With that, it was settled. He made the trip, not telling a soul about the extraordinary preparation he had endured. And there were no signs to suggest anything different. In a star-studded field, incredibly, Norton finished sixth.
Yet crossing the finish line, he wasn’t truly satisfied.
“Deep down, no,” Norton admits.
“Reflecting on it, I am pretty happy now. It was a good result, but I just wish I could have done better.”
That feeling was only heightened a fortnight later, where after holidaying for two weeks, he was greeted by gruelling conditions at the Irish Coast Paddling Championships and again finished sixth, albeit this time in a smaller field.
“I just had that ‘I want to prove myself’ kind of feeling. It was kind of motivating because I had that time off.
“You get more out of yourself when you want it.”
And so it proved.

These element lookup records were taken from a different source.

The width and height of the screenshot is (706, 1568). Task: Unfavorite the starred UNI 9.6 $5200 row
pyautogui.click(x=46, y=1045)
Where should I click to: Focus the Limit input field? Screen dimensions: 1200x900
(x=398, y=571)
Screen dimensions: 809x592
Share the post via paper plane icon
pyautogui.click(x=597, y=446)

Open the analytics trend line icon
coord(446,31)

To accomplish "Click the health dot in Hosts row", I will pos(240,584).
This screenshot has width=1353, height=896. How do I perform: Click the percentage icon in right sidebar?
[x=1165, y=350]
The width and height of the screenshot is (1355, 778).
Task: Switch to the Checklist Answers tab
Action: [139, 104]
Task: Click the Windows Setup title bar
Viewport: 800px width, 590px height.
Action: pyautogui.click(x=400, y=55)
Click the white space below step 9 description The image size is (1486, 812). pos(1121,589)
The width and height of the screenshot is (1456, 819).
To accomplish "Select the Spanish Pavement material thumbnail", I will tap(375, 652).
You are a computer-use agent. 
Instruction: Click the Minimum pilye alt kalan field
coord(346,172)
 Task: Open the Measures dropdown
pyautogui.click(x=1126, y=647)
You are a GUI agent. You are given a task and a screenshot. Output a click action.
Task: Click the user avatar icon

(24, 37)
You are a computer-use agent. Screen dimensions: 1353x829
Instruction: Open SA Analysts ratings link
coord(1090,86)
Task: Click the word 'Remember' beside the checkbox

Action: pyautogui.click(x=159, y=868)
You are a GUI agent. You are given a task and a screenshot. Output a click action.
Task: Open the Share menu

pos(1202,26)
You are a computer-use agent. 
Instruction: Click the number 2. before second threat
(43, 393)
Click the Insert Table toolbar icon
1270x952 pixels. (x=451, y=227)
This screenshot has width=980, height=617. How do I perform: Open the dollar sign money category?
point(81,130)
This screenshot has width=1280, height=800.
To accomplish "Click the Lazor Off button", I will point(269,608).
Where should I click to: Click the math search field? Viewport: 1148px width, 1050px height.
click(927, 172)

He finished the season by once again finishing towards the front-end of world-class fields. A stark contrast to the levels of fitness he raced with in France.
After a year like that, Norton could be forgiven for putting his feet up over the festive season. But instead, he did the exact opposite.
“I had a desire to prove myself and get back to where I think I should have been,” he says.
It paid dividends, recording dominant wins at both the Bridge To Beach and the Makai Cup – a race which doubled as the ICF Australian Championships. It was the perfect spring-board into a jam-packed 2020.
That was until COVID-19 flipped the sporting world on its head and ground his winning momentum to a halt. Another cruel case of timing, but rather than sulk, his mental fortitude has again come to the fore.
“You have to decide how you want to look at it. For me, it’s a positive,” he says.
“This period of no races is allowing us to set up the perfect plan. I know it’s unclear now with Worlds and what will be our first race, but it excites me to come up a plan I think will work.
“I don’t think anyone has the perfect plan to prepare for an ocean ski race. I’ve come from so many different disciplines now – surf and kayaking all with different squads. Now is the time I can decide what I’ll take from each and decide what works.
“It’s an opportunity to start from scratch and get everything right – gym work, aerobic blocks – and just try and nail it.”
It’s a refreshing outlook that is likely to produce plenty more winning performances. And unfortunately for Tom, that means plenty more interviews.